Selection:
--------------------

It was during one such evening when I was talking to my friend in his room which is piled up with books (a lot many). So, I was just picking a book in random and asked him …

“Did you read this one?”

His answer is “No”

So, I was scolding him, picked another book, asked the same question and this process continued for some time when I got hold of this book “The Subtle Art Of Not Giving A F*ck”. Before asking him, I paused for a second and thought

“The title of the book is bold. So, Why did the author name it?”

So, instead of asking him the routine question, I asked

“I want to read this book!!!”

I really wanted to read this one because there is no foreword, no applauses by critics and no such decoration which we see in the usual novels. So strange right!!!

There the journey of this marvel by Mark Manson(the author) started in my life

Chapter — 1: Don’t Try

This chapter mainly says that

Tomb stone of Bukowski.(Courtesy:Google) Written “Don’t try” because he traded self-improvement for success

“Success and self-improvization are interrelated. You shouldn’t trade one for another” — Explained by the anecdote of Bukowski who became a successful writer after suffering a lot of hardships but in the process lost his self by getting addicted to alcohol, girls and bad habits.

“One has to give a fuck only to the most important things in life as everyone is provided with limited fucks”.

In other terms one has limited amount of time so they have to give priorities to everything. And also don’t care about all the things around you.

For example, if someone pesters you, just ignoring them can be a solution which saves your time and gives a clear message to them that you don’t get affected because of them. So, eventually they will stop mocking you.

The book also gives some explanation behind “Why we worry about worrying?” “Why we feel about what we feel?” by “The Feedback loop from the Hell” concept. So, just break the loop. If you ever feel bad about your feeling, say this to yourself

“It’s okay. I am bad at this. No need to feel bad for being bad”.

Thus improving your confidence.

“Wanting positive experience is a negative experience. Accepting negative experience is a positive experience” — Backwards law(Alan Watts)

“Everything worthwhile in life is won through surmounting the associated negative experience”

--------------------

To do:
1. Retype the part of the review that opens with the words containing "In other terms" and closes with "stop mocking you.".
2. Answer these questions from the review.
(a) What did the friend answer when first asked whether he had read a book?
(b) Who is named as the author of the book?
(c) To whom is the "Backwards law" attributed?
Rely only on the review itself, with no outside knowledge.

Data shown:
--------------------

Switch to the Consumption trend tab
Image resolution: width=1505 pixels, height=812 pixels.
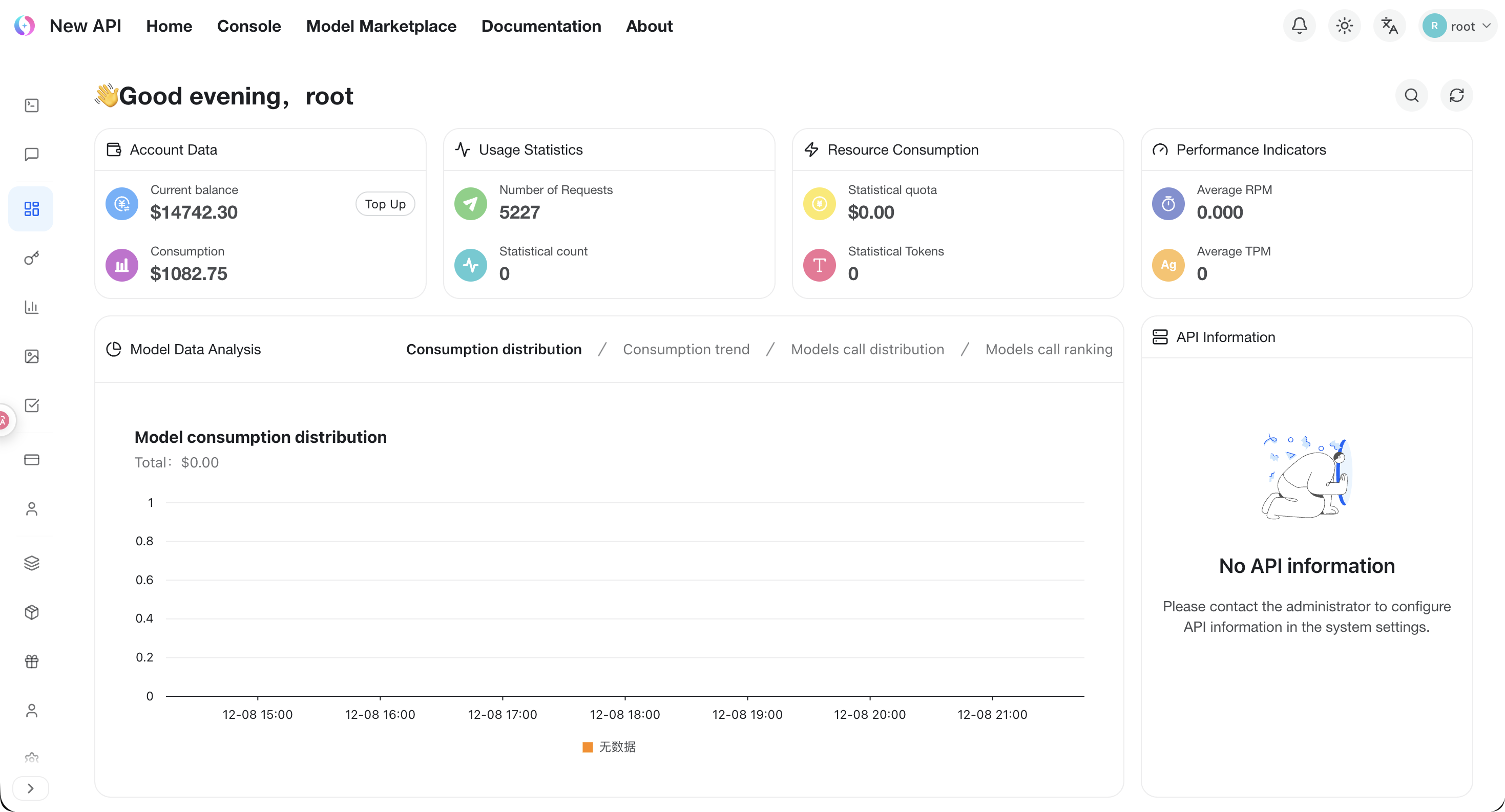(686, 349)
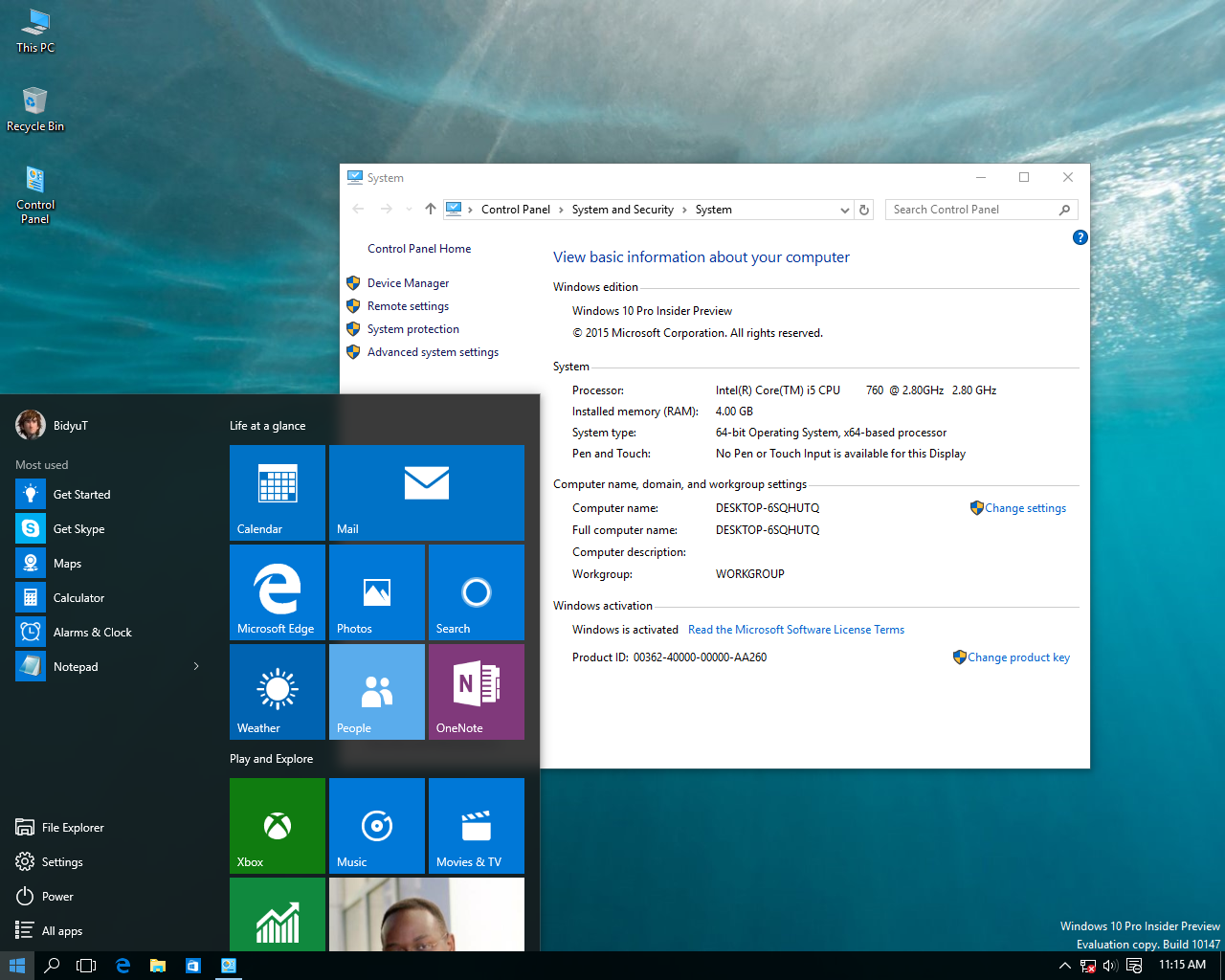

--------------------

Responses for each task:
1.
In other terms one has limited amount of time so they have to give priorities to everything. And also don’t care about all the things around you.

For example, if someone pesters you, just ignoring them can be a solution which saves your time and gives a clear message to them that you don’t get affected because of them. So, eventually they will stop mocking you.

2.
(a) "No"
(b) Mark Manson
(c) Alan Watts